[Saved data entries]
++++++++

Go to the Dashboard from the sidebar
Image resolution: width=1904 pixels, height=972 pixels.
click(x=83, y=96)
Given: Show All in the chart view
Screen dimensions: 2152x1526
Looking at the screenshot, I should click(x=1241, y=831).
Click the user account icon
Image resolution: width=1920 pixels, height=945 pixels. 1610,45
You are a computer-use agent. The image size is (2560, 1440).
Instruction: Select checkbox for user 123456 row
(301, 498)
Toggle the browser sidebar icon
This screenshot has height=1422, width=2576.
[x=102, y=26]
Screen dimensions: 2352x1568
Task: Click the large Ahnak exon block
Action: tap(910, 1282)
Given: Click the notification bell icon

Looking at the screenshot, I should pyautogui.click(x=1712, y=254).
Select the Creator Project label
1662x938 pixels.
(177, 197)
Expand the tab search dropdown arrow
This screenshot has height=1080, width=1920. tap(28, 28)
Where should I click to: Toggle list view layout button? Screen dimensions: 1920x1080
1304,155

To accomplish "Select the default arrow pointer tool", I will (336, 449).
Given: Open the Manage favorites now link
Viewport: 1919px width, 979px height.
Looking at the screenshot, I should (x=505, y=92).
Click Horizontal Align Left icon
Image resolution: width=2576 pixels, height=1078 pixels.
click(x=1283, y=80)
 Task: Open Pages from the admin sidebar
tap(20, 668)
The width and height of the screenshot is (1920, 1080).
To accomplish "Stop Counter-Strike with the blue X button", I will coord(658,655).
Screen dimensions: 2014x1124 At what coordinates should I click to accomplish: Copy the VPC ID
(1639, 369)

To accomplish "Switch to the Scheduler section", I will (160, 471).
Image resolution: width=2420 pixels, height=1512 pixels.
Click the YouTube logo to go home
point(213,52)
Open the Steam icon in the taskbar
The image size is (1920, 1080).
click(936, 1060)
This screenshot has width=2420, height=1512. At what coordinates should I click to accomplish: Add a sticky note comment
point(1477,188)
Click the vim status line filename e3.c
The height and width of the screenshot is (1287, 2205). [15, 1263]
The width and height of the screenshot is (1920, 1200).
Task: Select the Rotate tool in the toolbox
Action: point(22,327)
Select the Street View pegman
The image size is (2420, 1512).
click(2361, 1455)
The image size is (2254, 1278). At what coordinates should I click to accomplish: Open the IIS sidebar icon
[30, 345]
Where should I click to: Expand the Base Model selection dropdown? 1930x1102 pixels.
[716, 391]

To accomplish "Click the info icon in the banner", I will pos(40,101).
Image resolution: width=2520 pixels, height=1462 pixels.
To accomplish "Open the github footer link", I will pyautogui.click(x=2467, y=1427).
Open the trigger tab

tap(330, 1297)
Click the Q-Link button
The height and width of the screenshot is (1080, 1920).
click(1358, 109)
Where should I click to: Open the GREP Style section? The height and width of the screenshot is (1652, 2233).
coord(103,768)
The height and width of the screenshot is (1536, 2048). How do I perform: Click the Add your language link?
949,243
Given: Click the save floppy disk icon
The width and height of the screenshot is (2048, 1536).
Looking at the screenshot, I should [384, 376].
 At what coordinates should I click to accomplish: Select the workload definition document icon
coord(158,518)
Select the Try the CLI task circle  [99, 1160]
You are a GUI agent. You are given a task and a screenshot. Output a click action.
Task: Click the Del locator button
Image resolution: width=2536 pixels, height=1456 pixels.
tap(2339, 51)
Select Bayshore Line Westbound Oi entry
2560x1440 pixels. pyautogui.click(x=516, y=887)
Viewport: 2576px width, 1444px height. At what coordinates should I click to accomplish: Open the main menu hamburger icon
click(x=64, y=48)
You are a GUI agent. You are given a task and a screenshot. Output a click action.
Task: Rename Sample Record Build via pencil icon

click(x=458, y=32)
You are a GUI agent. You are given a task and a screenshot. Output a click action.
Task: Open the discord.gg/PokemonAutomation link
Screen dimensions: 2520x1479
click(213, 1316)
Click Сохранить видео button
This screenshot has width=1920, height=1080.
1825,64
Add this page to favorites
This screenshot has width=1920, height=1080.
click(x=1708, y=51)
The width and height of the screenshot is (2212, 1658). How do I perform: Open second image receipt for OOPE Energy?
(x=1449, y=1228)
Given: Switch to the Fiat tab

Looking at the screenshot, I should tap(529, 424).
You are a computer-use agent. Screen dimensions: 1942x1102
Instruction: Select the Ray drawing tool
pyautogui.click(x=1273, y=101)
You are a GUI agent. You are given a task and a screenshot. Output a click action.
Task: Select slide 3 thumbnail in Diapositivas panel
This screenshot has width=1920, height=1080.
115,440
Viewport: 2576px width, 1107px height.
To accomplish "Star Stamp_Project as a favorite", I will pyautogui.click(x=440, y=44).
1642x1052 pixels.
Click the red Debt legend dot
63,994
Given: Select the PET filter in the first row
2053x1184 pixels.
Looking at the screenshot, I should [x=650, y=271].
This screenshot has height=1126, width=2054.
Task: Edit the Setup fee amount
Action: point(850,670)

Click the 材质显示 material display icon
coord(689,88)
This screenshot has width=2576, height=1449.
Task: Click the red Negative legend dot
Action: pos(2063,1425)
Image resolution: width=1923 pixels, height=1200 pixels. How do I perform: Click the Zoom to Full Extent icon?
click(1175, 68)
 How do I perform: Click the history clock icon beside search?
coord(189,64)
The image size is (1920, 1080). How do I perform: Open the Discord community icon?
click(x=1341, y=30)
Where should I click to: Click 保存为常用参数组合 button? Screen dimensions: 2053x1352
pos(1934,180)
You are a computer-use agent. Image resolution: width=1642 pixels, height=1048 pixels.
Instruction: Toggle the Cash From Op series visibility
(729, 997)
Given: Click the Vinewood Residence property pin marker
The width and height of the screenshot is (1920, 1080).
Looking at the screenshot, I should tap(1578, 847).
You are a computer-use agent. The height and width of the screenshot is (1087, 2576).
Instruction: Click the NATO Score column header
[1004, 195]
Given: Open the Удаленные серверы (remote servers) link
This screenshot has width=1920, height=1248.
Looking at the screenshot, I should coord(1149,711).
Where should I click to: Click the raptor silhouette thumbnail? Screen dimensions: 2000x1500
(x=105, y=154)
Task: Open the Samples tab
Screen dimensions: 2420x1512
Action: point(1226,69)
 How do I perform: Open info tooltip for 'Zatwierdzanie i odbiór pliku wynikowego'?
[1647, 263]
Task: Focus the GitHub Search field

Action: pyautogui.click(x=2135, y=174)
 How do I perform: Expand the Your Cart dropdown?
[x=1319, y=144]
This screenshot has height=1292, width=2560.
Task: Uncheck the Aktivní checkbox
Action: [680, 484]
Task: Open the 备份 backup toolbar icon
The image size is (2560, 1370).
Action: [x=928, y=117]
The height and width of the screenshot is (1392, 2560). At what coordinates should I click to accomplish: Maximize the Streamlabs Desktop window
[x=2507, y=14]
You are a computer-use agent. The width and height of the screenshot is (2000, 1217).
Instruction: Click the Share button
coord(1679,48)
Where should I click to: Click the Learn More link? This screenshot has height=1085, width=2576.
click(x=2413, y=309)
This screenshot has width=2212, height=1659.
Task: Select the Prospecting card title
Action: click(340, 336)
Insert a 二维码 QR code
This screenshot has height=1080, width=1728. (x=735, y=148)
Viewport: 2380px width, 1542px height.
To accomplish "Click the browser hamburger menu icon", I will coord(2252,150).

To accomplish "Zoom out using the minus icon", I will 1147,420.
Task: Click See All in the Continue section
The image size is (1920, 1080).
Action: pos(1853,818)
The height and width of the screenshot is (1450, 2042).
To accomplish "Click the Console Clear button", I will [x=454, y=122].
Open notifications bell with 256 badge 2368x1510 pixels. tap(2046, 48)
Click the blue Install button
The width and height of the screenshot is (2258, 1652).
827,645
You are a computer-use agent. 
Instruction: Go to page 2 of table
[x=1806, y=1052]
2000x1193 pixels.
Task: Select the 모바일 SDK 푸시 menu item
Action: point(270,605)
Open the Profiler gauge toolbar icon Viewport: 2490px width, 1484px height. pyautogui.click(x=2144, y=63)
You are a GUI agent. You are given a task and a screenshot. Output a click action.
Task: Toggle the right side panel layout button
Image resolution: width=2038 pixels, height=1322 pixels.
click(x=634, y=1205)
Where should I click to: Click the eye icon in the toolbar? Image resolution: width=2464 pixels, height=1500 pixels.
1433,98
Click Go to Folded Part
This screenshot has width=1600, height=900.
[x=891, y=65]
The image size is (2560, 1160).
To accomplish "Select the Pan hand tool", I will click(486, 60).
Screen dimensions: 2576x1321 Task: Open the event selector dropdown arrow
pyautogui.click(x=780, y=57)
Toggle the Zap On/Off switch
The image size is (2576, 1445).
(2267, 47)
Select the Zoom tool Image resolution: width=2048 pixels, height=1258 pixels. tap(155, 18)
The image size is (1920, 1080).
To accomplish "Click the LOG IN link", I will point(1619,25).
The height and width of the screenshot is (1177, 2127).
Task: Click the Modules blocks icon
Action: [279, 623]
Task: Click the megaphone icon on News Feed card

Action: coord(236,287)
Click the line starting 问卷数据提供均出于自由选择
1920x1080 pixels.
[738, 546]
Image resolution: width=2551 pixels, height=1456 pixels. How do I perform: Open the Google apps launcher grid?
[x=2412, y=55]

++++++++

:: Task statement ::
Your answer should be the exact lines above from the one with "You are a computer-use agent. Screen" through the one with "Given: Click the Vinewood", both included, and nothing besides.

:: Response ::
You are a computer-use agent. Screen dimensions: 1942x1102
Instruction: Select the Ray drawing tool
pyautogui.click(x=1273, y=101)
You are a GUI agent. You are given a task and a screenshot. Output a click action.
Task: Select slide 3 thumbnail in Diapositivas panel
This screenshot has width=1920, height=1080.
115,440
Viewport: 2576px width, 1107px height.
To accomplish "Star Stamp_Project as a favorite", I will pyautogui.click(x=440, y=44).
1642x1052 pixels.
Click the red Debt legend dot
63,994
Given: Select the PET filter in the first row
2053x1184 pixels.
Looking at the screenshot, I should [x=650, y=271].
This screenshot has height=1126, width=2054.
Task: Edit the Setup fee amount
Action: point(850,670)

Click the 材质显示 material display icon
coord(689,88)
This screenshot has width=2576, height=1449.
Task: Click the red Negative legend dot
Action: pos(2063,1425)
Image resolution: width=1923 pixels, height=1200 pixels. How do I perform: Click the Zoom to Full Extent icon?
click(1175, 68)
 How do I perform: Click the history clock icon beside search?
coord(189,64)
The image size is (1920, 1080). How do I perform: Open the Discord community icon?
click(x=1341, y=30)
Where should I click to: Click 保存为常用参数组合 button? Screen dimensions: 2053x1352
pos(1934,180)
You are a computer-use agent. Image resolution: width=1642 pixels, height=1048 pixels.
Instruction: Toggle the Cash From Op series visibility
(729, 997)
Given: Click the Vinewood Residence property pin marker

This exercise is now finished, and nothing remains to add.